> WRITTEN TASK A: Reproduce the entries below the forum thread word for word, from the first line of the entries up to and including the line that contains "[x=630, y=57]".

# PASSAGE SHOWN start

# Who's responsible?



## UBC03 (Nov 18, 2015)

As yunz guys know my freezer s#it to bed and I came home from vacation to what I'm guessing is what Dahmer's house smelled like in July. 

I came home today to a big ass box of meat on my porch with a note that said now you need a new freezer... lol

I know it wasn't my friends(don't have any that can afford a pack of hotdogs). I know it wasn't my family(they don't like me that much).. 

Sooooo, that leaves yunz guys.. WHO DID IT? 

Just wanna thank whoever it was.. it was a really thoughtful gift.. and coincidentally I have a freezer getting delivered today. 

Sent from my SM-G960U using Tapatalk


----------



## zcziggy (Apr 11, 2019)

damn...that is nice!!!!
(wasn't me...otherwise you would have gator tail)


----------



## Olecharlie (Oct 28, 2017)

Me either, I was planning on sending you some possums when you get that freezer ready! 


Sent from my iPhone using Tapatalk


----------



## Humphrey's Ghost (Dec 27, 2016)

zcziggy said:


> damn...that is nice!!!!
> (wasn't me...otherwise you would have gator tail)

# PASSAGE SHOWN end
# RECORDS TO PROCESS start

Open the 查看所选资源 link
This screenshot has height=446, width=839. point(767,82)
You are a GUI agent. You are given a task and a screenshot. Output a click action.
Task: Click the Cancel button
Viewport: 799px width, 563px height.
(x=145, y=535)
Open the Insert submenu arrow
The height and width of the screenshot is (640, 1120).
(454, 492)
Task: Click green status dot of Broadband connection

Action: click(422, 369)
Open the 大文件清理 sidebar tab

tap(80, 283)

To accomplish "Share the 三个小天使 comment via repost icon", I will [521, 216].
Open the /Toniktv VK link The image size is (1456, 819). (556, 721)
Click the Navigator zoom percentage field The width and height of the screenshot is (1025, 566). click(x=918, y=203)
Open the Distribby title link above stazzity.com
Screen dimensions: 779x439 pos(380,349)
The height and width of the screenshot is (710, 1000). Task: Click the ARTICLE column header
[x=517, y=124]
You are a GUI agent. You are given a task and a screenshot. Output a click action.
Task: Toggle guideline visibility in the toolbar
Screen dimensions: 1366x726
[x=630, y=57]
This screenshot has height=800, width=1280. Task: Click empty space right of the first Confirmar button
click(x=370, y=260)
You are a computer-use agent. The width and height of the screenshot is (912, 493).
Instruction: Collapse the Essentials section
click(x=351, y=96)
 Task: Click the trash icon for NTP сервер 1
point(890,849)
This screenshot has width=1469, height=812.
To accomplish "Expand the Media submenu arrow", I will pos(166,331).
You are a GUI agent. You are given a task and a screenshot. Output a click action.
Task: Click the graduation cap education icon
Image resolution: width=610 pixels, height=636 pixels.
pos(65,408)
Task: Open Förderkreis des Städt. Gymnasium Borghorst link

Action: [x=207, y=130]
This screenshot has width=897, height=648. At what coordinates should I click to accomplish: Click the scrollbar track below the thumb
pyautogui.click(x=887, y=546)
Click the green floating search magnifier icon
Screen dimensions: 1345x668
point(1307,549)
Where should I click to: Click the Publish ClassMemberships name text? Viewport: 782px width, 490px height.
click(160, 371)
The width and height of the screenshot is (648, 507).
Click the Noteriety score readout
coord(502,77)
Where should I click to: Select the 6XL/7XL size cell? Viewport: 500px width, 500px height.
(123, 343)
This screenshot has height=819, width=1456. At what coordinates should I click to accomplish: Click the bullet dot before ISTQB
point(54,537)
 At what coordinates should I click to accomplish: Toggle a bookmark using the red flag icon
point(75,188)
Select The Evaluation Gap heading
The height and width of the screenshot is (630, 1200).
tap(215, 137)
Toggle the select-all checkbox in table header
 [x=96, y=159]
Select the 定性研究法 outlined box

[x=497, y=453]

# RECORDS TO PROCESS end

> WRITTEN TASK B: In the forum thread, what does zcziggy say UBC03 would have received if zcziggy had been the one who sent the gift?

> FULL OUTPUT A:
Open the 查看所选资源 link
This screenshot has height=446, width=839. point(767,82)
You are a GUI agent. You are given a task and a screenshot. Output a click action.
Task: Click the Cancel button
Viewport: 799px width, 563px height.
(x=145, y=535)
Open the Insert submenu arrow
The height and width of the screenshot is (640, 1120).
(454, 492)
Task: Click green status dot of Broadband connection

Action: click(422, 369)
Open the 大文件清理 sidebar tab

tap(80, 283)

To accomplish "Share the 三个小天使 comment via repost icon", I will [521, 216].
Open the /Toniktv VK link The image size is (1456, 819). (556, 721)
Click the Navigator zoom percentage field The width and height of the screenshot is (1025, 566). click(x=918, y=203)
Open the Distribby title link above stazzity.com
Screen dimensions: 779x439 pos(380,349)
The height and width of the screenshot is (710, 1000). Task: Click the ARTICLE column header
[x=517, y=124]
You are a GUI agent. You are given a task and a screenshot. Output a click action.
Task: Toggle guideline visibility in the toolbar
Screen dimensions: 1366x726
[x=630, y=57]

> FULL OUTPUT B: Gator tail.